__What the task requires__
Nothing but the pictures may be left out. Restate the rest of the entries word for word.
━━ Listed records ━━
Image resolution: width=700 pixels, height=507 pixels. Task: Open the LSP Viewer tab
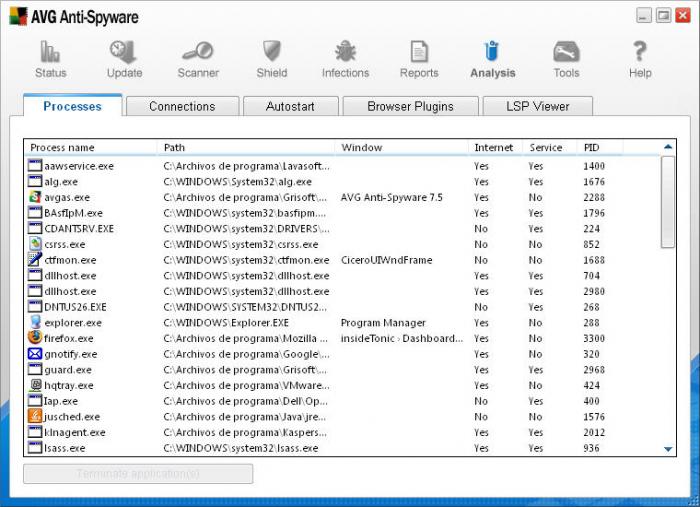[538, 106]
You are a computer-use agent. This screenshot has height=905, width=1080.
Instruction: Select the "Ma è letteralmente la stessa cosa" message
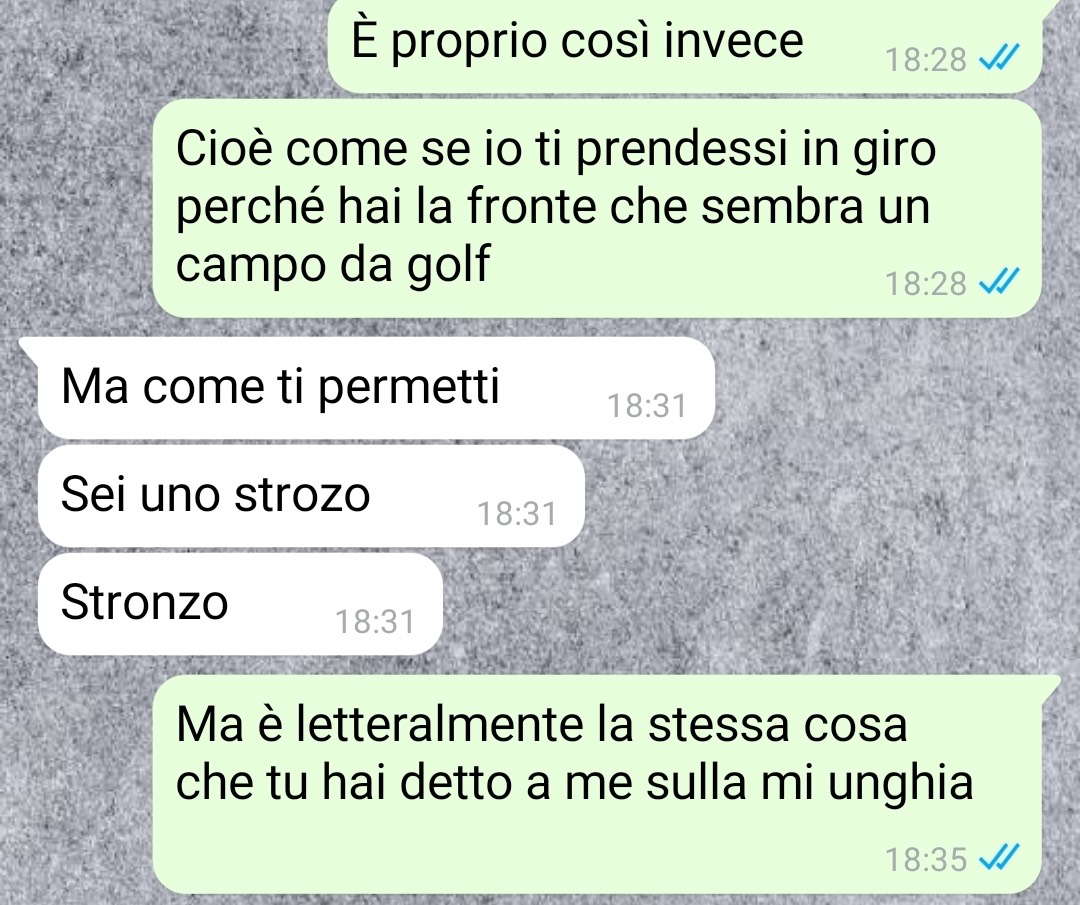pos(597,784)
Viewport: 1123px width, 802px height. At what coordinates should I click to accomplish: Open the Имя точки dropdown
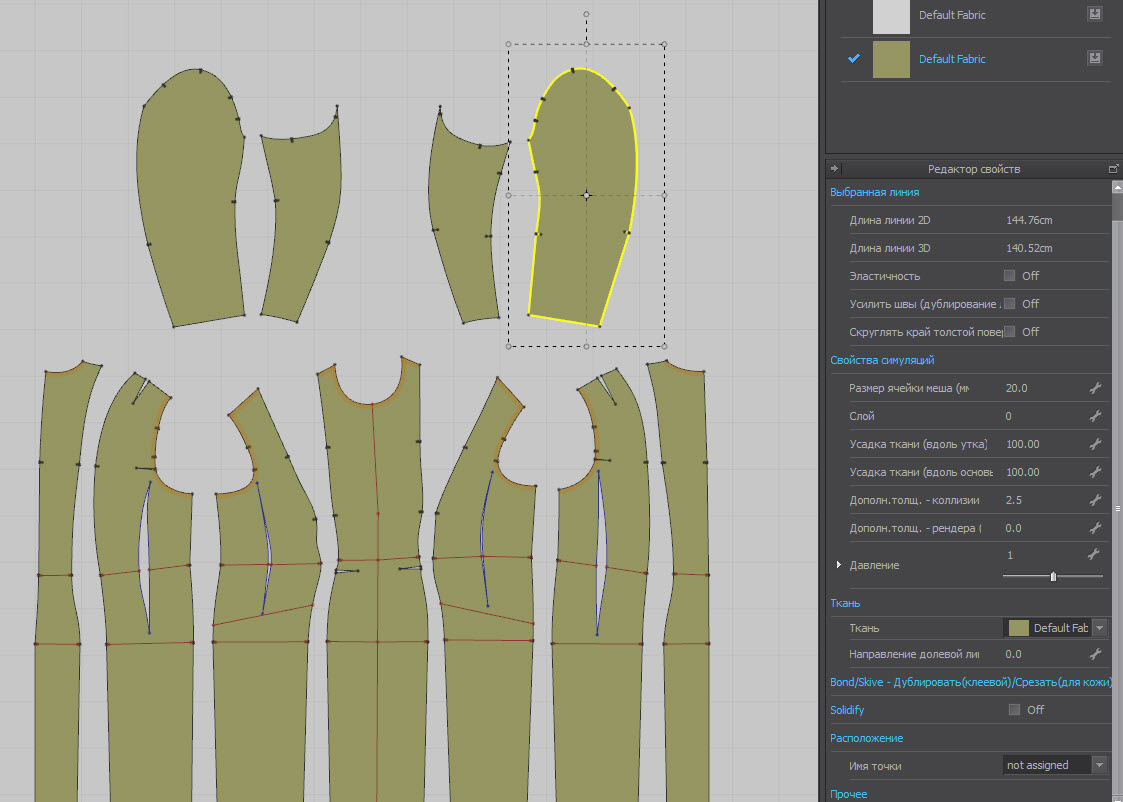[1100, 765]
━━━
__Answer section__
Image resolution: width=700 pixels, height=507 pixels. Task: Open the LSP Viewer tab
[538, 106]
You are a computer-use agent. This screenshot has height=905, width=1080.
Instruction: Select the "Ma è letteralmente la stessa cosa" message
pos(597,784)
Viewport: 1123px width, 802px height. At what coordinates should I click to accomplish: Open the Имя точки dropdown
[1100, 765]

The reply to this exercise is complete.